The Project was a systematic survey of 20th century defensive structures throughout the UK and though the project was wrapped up a few years ago the website and database are still online. A quick search threw up, amongst other things, a defensive cube on the to the west of the East Coast Mainline near Alroy Road and an anti tank cube somewhere in the Harringay Stadium/Sainsbury's site (sadly now lost methinks). All part of London's inner defence circle.
Hugh, if you haven't already done so, can I suggest you contact Fin Fahey - Admin of several groups on Flickr, including London's New River.

Fin lives just across the Hackney border and is an enthusiast (and photographer) for all sorts of interesting nooks, corners, half-hidden gems and bits of the past - including wartime buildings.

Prompted by Liz's rediscovery of the Defence of Britain archaeology website. I've been digging around  little about our lcoal WW@ defensive architecture.  

With regards to the Ermine Road pillbox (pictured above in 2009), it's amazing what a difference four years made. The following photo by the same photographer was taken in 2013. Anyone been there recently?

There's a second South Tottenham pillbox, apparently not listed on the Defence of Britain site, behind the Fountayne Road warehouses.

I read that it's raised up on support legs, twenty to thirty feet off the ground, so that the gun-embrasures were in line with the railway. Access is via an iron ladder.

See more on this and nearby survivors at www.derelictplaces.co.uk/threads/south-tottenham-ww2-defences.27720/

There was one just like this in a field backing on to the house I grew up in in Sunderland that all the kids on the estate would play in.  It was demolished sometime in the late sixties I think, to make way for rebuilding of the A19.

This is a pic from the HHS booklet "Home Fires".  GoogleEarth shows it still in situ. 

It does seem rather incongruous for a possible pilbox, being very small, brick-built and square.
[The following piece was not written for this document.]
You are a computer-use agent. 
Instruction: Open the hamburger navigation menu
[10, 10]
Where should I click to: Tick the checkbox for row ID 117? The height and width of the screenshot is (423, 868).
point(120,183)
And what would it have been defending at that location?

Thanks, Ken.

All these defences would have been part of the London Stop Line.

There was also a 'fortified house' just up the road in Palace Mansions, 6 and 7, Bedford Road, at the corner of Alexandra Park Road. 

I can't find any record of the structure in Ken Gay's photo in the Defence of Britain records. They list only the fortified house. 

Just had a quick look at the 44-70 OS map, they show a TCB at the junction. 

On checking, I see that the map seems not to have included surviving WWII structures. So, its absence on the maps tells us nothing. 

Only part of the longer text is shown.